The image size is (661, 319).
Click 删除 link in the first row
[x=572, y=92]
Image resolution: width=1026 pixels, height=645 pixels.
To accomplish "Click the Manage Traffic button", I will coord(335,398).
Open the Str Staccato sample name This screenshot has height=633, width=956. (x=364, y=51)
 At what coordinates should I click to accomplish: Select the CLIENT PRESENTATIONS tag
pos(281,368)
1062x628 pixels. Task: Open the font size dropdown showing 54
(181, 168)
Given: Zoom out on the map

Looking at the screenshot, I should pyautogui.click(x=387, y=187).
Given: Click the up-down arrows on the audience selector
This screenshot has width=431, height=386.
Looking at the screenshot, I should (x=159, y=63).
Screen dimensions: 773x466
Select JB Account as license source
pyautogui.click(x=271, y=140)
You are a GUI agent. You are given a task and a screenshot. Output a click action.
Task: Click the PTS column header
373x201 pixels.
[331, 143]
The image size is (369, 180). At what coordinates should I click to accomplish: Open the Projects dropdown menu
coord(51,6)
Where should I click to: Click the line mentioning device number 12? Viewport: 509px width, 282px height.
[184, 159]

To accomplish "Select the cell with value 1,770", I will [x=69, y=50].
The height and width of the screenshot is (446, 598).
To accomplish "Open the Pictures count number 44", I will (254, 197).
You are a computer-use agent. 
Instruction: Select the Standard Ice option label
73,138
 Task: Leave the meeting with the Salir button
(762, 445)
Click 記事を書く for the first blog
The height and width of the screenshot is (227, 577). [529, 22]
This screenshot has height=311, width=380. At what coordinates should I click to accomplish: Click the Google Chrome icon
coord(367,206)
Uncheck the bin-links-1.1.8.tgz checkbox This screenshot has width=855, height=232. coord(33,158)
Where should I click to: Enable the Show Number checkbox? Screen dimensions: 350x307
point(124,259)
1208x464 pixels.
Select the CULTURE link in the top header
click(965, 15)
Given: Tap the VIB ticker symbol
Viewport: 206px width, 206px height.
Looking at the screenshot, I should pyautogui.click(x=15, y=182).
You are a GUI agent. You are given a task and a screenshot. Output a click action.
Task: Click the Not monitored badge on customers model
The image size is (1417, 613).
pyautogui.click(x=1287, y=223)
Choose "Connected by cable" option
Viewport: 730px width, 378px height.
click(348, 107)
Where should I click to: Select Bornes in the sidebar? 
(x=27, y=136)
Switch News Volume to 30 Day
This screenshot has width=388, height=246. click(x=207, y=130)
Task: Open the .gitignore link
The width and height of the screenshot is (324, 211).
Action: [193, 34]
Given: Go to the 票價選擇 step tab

━━━━━━━━

Exercise details — Set down the listing above in its entirety, exactly as written.

Exercise output —
The image size is (661, 319).
Click 删除 link in the first row
[x=572, y=92]
Image resolution: width=1026 pixels, height=645 pixels.
To accomplish "Click the Manage Traffic button", I will coord(335,398).
Open the Str Staccato sample name This screenshot has height=633, width=956. (x=364, y=51)
 At what coordinates should I click to accomplish: Select the CLIENT PRESENTATIONS tag
pos(281,368)
1062x628 pixels. Task: Open the font size dropdown showing 54
(181, 168)
Given: Zoom out on the map

Looking at the screenshot, I should pyautogui.click(x=387, y=187).
Given: Click the up-down arrows on the audience selector
This screenshot has width=431, height=386.
Looking at the screenshot, I should (x=159, y=63).
Screen dimensions: 773x466
Select JB Account as license source
pyautogui.click(x=271, y=140)
You are a GUI agent. You are given a task and a screenshot. Output a click action.
Task: Click the PTS column header
373x201 pixels.
[331, 143]
The image size is (369, 180). At what coordinates should I click to accomplish: Open the Projects dropdown menu
coord(51,6)
Where should I click to: Click the line mentioning device number 12? Viewport: 509px width, 282px height.
[184, 159]

To accomplish "Select the cell with value 1,770", I will [x=69, y=50].
The height and width of the screenshot is (446, 598).
To accomplish "Open the Pictures count number 44", I will (254, 197).
You are a computer-use agent. 
Instruction: Select the Standard Ice option label
73,138
 Task: Leave the meeting with the Salir button
(762, 445)
Click 記事を書く for the first blog
The height and width of the screenshot is (227, 577). [529, 22]
This screenshot has height=311, width=380. At what coordinates should I click to accomplish: Click the Google Chrome icon
coord(367,206)
Uncheck the bin-links-1.1.8.tgz checkbox This screenshot has width=855, height=232. coord(33,158)
Where should I click to: Enable the Show Number checkbox? Screen dimensions: 350x307
point(124,259)
1208x464 pixels.
Select the CULTURE link in the top header
click(965, 15)
Given: Tap the VIB ticker symbol
Viewport: 206px width, 206px height.
Looking at the screenshot, I should pyautogui.click(x=15, y=182).
You are a GUI agent. You are given a task and a screenshot. Output a click action.
Task: Click the Not monitored badge on customers model
The image size is (1417, 613).
pyautogui.click(x=1287, y=223)
Choose "Connected by cable" option
Viewport: 730px width, 378px height.
click(348, 107)
Where should I click to: Select Bornes in the sidebar? 
(x=27, y=136)
Switch News Volume to 30 Day
This screenshot has width=388, height=246. click(x=207, y=130)
Task: Open the .gitignore link
The width and height of the screenshot is (324, 211).
Action: [193, 34]
Given: Go to the 票價選擇 step tab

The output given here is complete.